Comecei a sentir saudades da escola e meu bairro. O meio onde eu vivia não tinha afinidade com a educação nem mesmo com laços familiares; estes valores não faziam parte do convívio das pessoas que tinham a vida ligada àquela velha escadaria, das reuniões dos fins de tarde, antes da partida para o embarque na velha locomotiva. O frenesi pela ganância era tanto, que ninguém se importava com moral ou regras da sociedade, o trabalho era ilícito, os valores aos poucos também passavam a ser ilícitos.

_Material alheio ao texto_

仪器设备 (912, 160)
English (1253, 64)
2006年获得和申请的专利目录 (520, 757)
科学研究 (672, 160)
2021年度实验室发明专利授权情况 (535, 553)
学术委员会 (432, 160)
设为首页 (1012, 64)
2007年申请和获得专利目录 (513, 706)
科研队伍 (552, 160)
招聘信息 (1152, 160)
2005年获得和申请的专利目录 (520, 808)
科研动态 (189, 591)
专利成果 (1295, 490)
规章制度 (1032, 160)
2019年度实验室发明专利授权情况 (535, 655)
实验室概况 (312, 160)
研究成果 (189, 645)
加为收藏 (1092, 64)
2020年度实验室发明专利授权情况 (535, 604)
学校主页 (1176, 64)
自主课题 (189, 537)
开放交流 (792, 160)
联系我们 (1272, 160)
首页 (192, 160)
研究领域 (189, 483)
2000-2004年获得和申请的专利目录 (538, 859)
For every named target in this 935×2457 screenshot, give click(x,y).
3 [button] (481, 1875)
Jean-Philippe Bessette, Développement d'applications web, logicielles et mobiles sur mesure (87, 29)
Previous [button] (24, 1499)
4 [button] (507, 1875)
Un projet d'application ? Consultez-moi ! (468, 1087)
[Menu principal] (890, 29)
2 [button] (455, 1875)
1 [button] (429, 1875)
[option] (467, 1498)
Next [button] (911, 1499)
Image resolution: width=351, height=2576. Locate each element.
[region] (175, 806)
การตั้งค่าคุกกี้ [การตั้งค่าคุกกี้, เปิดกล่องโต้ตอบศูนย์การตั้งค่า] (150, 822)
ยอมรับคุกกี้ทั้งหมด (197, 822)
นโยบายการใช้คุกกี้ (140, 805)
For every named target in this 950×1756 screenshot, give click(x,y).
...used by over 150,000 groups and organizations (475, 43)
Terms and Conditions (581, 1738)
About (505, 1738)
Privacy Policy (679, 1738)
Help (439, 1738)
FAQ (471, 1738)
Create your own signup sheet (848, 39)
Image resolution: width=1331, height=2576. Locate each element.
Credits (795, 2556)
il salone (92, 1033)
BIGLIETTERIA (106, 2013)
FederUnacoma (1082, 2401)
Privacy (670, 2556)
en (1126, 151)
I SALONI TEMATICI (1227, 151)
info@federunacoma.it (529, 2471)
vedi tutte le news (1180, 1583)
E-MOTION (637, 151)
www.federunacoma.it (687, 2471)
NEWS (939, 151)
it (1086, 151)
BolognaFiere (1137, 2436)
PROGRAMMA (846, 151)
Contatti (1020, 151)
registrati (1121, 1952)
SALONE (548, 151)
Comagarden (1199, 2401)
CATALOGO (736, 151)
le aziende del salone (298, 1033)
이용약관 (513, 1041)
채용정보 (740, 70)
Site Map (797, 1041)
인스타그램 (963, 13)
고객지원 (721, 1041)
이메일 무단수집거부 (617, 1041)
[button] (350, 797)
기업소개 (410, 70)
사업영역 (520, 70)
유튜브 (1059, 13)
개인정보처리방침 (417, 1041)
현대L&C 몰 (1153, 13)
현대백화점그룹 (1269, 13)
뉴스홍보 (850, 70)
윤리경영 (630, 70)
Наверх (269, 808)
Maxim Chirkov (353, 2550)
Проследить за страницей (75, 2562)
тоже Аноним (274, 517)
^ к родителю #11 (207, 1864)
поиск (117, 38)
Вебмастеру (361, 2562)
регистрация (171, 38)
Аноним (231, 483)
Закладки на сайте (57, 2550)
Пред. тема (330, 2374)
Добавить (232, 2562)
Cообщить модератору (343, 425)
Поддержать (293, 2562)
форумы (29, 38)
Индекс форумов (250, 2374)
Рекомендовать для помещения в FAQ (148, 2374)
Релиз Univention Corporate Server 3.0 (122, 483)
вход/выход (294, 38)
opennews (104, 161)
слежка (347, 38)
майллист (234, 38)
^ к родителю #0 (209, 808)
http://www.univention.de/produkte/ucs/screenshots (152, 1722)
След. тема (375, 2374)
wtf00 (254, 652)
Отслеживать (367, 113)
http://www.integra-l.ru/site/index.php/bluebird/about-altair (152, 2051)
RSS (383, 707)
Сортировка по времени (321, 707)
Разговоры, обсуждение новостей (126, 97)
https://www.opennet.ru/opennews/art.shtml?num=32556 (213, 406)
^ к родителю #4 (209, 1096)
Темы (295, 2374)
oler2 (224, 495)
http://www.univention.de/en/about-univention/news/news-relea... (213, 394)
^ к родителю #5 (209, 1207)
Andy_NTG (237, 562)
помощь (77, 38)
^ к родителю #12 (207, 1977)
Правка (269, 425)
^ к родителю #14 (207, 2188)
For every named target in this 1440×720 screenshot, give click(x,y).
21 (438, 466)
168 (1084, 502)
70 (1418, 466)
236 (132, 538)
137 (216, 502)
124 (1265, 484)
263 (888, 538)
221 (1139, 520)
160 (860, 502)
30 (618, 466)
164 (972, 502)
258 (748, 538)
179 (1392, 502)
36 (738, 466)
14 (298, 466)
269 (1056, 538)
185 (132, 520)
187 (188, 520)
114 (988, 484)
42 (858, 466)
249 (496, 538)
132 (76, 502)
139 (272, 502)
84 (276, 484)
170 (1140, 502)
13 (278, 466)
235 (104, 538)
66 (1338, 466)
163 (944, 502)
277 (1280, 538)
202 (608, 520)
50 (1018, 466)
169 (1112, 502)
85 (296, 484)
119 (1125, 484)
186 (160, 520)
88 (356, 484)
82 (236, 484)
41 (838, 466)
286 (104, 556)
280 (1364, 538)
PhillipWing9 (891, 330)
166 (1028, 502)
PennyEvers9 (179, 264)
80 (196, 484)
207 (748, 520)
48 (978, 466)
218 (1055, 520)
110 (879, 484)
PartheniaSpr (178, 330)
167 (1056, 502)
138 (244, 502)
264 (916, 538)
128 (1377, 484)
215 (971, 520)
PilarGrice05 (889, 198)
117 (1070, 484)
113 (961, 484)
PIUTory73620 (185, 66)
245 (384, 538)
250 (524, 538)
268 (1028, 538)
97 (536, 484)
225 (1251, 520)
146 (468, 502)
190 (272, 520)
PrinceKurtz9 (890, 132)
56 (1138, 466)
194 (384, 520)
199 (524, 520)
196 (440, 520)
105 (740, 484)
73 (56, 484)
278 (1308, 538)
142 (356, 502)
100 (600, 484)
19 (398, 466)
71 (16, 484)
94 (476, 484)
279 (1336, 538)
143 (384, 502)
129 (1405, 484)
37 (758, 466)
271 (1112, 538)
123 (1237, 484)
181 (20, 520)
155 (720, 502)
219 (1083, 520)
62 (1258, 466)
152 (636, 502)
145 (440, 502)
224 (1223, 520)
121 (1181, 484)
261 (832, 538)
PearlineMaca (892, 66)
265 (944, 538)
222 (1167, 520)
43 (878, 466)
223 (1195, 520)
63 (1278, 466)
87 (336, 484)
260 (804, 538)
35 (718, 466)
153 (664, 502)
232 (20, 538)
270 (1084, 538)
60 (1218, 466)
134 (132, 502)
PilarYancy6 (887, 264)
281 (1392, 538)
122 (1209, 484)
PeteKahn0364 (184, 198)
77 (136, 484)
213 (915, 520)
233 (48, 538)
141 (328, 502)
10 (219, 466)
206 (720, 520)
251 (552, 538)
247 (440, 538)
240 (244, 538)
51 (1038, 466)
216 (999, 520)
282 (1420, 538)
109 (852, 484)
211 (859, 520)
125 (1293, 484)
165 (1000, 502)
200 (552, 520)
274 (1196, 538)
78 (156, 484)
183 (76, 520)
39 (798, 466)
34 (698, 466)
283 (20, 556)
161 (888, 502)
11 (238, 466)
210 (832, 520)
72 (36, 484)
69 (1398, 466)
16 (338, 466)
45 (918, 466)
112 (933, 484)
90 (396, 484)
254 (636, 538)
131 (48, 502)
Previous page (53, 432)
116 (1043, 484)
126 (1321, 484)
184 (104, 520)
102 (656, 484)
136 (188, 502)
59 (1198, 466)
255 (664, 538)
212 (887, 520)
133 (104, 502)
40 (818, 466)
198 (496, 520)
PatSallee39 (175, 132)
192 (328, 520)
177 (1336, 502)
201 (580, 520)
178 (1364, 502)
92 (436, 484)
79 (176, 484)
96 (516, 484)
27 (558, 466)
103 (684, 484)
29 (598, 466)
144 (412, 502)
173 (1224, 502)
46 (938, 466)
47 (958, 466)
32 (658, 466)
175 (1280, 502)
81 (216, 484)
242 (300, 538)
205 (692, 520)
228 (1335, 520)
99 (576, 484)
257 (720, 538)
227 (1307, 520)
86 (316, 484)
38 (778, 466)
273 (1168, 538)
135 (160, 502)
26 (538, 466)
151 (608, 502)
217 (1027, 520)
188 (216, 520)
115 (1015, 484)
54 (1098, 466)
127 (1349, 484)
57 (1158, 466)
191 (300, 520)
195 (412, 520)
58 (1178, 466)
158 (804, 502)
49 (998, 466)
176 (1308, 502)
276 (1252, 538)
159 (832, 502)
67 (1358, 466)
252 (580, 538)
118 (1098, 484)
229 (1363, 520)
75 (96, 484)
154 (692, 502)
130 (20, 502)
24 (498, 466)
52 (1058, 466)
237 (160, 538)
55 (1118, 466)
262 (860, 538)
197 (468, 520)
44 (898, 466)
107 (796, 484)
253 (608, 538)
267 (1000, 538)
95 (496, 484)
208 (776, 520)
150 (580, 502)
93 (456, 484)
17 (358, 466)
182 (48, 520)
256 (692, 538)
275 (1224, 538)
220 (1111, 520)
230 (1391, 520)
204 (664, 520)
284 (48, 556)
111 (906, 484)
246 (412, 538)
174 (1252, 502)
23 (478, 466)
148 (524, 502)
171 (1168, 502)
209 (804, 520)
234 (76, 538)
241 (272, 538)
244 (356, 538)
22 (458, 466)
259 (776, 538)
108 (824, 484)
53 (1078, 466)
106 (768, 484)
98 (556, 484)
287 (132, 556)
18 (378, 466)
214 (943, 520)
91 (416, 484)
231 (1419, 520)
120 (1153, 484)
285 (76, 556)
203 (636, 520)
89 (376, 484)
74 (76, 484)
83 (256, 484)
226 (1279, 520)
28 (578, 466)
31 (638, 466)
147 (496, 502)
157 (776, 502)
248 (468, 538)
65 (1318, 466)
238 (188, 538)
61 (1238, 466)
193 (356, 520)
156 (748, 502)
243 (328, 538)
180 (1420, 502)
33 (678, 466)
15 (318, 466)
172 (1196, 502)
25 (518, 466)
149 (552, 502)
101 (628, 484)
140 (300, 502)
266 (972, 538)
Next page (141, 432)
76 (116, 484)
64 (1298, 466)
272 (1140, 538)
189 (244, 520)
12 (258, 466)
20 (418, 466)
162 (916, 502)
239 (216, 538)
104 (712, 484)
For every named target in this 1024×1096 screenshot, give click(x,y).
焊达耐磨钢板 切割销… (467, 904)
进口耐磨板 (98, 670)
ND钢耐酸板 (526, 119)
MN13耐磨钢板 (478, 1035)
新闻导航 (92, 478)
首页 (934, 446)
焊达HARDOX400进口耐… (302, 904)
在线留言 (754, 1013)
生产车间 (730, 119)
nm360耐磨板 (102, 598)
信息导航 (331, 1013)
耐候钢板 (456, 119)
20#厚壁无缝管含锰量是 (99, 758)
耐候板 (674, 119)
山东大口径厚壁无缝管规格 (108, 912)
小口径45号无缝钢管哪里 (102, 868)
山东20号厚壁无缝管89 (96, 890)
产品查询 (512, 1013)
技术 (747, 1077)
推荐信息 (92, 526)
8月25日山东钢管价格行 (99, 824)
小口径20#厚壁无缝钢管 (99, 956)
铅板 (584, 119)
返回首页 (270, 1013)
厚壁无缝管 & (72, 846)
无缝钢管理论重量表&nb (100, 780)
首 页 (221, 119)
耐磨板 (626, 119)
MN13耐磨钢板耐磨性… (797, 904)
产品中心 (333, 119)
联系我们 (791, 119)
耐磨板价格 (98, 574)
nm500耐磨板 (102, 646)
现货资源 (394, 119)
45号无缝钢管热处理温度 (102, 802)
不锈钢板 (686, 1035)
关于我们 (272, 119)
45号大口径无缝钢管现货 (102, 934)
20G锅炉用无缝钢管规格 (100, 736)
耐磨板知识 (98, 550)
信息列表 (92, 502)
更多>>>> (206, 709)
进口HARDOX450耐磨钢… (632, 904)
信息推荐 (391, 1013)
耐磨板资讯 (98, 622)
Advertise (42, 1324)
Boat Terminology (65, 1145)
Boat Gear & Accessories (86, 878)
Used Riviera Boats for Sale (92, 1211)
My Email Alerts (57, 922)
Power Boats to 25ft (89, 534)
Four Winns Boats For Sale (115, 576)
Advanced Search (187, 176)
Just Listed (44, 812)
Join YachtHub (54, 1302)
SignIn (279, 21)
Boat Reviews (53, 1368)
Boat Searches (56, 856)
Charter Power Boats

Não demorou muito tempo para que eu me sentisse arrependido de pegar aquele trem naquela madrugada. As primeiras viagens foram ótimas: dinheiro, poder e liberdade, mas também vieram acompanhados dos jogos, cigarros, dívidas, brigas. Notei aos poucos que o preço de tudo isso era muito alto, já não sabia se podia chamar de aventura ou liberdade, minha vida estava virada num caos. Por várias vezes perdi mercadorias consignadas e na tentativa de me recuperar, pegava mais em outros atacados, até chegar ao desespero, num enredo sem fim, noites mal-dormidas, rolando em casas de estranhos, cobrindo-me com cobertores sujos, nos bancos frios do trem, muitas vezes perdido em outro país.
Nessa época quase não visitava minha família, quando ia à casa de meus pais levava alguns presentes, tentando dessa forma amenizar a inconformidade deles, que já perdurava algum tempo, face à situação que eu vivia. Nada, porém, adiantava, logo desaparecia por vinte às vezes trinta dias, ora porque estava preso em algum departamento, por ter sido pego com contrabando, ora porque estava devendo para algum grande atacadista. Sabedor de que o mesmo iria procurar-me em casa, era confortável sumir até que tivesse dinheiro para o pagamento. Assim, ficava no Uruguai esperando a poeira baixar.